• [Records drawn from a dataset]
----------------------------------------

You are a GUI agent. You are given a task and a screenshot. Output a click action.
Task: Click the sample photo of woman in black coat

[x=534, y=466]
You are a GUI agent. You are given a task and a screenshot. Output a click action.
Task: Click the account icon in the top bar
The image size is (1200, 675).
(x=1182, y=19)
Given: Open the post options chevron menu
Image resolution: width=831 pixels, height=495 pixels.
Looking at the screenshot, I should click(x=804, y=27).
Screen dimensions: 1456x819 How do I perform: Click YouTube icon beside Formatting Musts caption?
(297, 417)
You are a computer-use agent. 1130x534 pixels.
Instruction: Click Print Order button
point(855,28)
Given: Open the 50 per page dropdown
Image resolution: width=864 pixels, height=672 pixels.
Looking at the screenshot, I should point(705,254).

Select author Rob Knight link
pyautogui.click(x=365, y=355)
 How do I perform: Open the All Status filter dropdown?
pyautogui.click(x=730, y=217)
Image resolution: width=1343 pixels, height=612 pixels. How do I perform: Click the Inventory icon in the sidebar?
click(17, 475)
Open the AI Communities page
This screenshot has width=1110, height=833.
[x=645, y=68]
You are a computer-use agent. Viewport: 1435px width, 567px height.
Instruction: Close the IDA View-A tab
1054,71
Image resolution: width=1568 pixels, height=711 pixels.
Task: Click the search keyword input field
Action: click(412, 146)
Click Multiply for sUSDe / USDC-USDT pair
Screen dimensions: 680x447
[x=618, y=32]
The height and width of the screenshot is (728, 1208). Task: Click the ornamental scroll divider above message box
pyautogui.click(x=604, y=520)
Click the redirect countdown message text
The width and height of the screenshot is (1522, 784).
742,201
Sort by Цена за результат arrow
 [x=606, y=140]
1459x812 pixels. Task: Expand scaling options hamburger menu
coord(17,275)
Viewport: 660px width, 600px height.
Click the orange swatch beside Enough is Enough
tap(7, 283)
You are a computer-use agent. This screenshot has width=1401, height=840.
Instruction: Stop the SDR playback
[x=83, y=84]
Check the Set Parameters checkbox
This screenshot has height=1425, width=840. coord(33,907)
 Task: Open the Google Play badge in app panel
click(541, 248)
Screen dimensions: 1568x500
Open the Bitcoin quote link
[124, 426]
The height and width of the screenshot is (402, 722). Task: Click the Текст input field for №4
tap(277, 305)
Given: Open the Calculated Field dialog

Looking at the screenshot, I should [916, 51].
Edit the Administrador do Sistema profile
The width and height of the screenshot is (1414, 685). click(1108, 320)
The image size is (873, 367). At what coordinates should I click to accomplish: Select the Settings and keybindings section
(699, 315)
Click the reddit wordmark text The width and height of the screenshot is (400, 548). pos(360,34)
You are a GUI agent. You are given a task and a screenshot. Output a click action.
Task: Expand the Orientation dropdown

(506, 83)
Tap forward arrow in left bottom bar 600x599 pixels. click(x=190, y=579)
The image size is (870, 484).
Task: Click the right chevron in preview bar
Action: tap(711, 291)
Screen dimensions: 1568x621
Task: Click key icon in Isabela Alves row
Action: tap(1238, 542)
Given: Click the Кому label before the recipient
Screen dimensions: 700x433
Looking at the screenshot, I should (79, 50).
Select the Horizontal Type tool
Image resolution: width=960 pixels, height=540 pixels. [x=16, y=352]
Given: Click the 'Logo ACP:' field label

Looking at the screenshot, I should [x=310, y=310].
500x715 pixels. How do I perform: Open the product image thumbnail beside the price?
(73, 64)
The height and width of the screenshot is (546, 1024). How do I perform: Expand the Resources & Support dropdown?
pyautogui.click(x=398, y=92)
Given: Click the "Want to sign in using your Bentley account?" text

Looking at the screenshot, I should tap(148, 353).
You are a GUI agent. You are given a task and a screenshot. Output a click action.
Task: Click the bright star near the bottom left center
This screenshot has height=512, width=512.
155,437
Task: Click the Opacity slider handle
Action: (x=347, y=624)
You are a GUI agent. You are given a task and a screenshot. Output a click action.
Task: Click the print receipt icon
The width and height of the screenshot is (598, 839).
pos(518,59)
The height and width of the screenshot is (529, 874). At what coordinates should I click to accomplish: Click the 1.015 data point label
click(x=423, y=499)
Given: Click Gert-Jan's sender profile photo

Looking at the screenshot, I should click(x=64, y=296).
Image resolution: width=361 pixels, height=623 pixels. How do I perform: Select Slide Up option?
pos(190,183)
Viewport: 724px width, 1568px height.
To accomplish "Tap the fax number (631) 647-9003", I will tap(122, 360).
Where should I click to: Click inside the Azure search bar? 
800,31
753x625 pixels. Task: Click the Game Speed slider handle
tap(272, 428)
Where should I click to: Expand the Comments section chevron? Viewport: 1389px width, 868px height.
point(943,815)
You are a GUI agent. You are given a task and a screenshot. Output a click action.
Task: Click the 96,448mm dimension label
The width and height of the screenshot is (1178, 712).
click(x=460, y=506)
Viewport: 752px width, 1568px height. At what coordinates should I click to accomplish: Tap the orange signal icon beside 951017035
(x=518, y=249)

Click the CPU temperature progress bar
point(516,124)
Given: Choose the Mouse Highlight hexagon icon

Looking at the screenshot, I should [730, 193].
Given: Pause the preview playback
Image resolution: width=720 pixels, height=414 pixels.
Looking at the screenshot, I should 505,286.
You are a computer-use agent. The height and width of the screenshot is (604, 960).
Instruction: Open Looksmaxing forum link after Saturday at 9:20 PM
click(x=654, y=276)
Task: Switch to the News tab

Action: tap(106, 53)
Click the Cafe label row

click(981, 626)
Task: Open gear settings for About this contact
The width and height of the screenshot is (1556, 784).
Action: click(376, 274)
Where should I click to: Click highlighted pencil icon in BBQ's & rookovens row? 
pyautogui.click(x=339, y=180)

----------------------------------------

• [WHAT THE TASK ASKS] All lines that hold the word "computer" should be copied from the data.

• [PROBLEM SOLUTION]
You are a computer-use agent. 1130x534 pixels.
You are a computer-use agent. Viewport: 1435px width, 567px height.
You are a computer-use agent. This screenshot has width=1401, height=840.
You are a computer-use agent. The height and width of the screenshot is (604, 960).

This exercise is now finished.